CDMX.- Gerardo Fernández Noroña, desde el Senado, soltó la frase que resume la desesperación de Morena: Enrique Inzunza “va a tener que hacer una tarea de sacrificio” y permanecer apartado para no dañar al movimiento. El mismo dirigente que dice creer en la “honorabilidad” del senador sinaloense prefiere verlo lejos del recinto, cobrando su dieta sin aparecer, antes que enfrentar la ofensiva de la oposición en el periodo ordinario que arranca en septiembre. Inzunza, acusado por autoridades estadounidenses de nexos con la facción de Los Chapitos del Cártel de Sinaloa —igual que el gobernador Rubén Rocha Moya—, lleva meses sin pisar el Senado.

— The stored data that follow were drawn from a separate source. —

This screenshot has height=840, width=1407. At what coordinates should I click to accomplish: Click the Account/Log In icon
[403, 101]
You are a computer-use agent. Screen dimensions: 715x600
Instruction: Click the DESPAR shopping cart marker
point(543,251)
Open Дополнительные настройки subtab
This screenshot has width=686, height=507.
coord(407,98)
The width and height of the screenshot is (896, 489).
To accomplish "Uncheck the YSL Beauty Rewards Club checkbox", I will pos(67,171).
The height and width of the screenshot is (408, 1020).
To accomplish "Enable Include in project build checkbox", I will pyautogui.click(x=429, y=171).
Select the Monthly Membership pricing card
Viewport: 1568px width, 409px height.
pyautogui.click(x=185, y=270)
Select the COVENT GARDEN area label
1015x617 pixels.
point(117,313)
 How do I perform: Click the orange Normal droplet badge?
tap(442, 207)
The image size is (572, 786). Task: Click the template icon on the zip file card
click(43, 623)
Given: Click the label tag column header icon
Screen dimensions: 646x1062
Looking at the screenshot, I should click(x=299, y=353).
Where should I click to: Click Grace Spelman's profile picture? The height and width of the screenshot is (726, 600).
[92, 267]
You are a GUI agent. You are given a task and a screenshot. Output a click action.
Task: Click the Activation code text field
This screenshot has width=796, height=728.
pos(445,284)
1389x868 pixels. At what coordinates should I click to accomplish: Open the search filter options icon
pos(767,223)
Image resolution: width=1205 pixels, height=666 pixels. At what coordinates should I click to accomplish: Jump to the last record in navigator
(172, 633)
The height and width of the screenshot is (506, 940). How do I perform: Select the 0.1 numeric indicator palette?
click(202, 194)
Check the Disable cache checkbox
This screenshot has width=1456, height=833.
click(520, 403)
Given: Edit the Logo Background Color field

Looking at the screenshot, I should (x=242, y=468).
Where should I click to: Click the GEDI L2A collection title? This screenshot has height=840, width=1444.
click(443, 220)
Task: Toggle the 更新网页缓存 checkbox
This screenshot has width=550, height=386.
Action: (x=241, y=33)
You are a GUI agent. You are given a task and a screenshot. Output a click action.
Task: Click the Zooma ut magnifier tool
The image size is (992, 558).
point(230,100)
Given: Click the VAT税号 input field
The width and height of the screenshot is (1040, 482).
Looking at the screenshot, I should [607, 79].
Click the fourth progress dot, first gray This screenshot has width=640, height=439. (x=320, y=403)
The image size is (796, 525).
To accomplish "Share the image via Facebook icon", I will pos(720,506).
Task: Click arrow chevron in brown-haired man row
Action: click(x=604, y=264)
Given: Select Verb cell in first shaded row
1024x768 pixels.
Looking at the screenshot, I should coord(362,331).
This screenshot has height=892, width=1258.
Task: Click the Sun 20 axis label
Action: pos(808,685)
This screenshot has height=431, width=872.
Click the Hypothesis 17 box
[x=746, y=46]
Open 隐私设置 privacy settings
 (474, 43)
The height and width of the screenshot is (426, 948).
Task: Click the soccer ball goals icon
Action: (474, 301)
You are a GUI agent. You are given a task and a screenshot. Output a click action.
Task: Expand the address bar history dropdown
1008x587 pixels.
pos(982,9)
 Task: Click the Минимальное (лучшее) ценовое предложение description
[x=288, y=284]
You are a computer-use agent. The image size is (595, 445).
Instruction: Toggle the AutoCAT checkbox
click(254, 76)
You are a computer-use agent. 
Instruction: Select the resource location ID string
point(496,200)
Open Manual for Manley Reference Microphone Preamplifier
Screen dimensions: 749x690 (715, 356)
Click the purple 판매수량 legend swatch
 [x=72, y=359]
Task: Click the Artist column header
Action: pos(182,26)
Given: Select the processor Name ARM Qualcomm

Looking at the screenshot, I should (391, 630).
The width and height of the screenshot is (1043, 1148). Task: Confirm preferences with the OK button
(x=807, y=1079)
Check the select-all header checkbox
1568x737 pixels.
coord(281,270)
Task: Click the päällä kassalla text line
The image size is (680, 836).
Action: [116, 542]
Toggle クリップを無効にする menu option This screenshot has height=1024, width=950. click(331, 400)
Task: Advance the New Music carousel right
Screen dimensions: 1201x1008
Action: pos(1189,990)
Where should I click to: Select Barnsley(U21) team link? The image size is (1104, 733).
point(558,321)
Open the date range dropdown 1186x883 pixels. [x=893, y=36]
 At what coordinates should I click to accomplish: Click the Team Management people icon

El patrón es el mismo: primero se esconden, después regresan cuando el costo político baja y, mientras, el partido los protege. Inzunza, exsecretario general de Gobierno de Rocha, anunció que volvería el 30 de agosto a la plenaria de Morena. Noroña y otros legisladores ya le torcieron el brazo: mejor licencia y silencio. Lo que realmente golpea a la 4T no es la “derecha mediática”, sino los escándalos y los vínculos que ellos mismos han acumulado en Sinaloa y que Washington ha documentado.
Cuando el poder prefiere que sus acusados se oculten en lugar de enfrentar la justicia, el mensaje es claro: el movimiento se protege a sí mismo antes que a la verdad.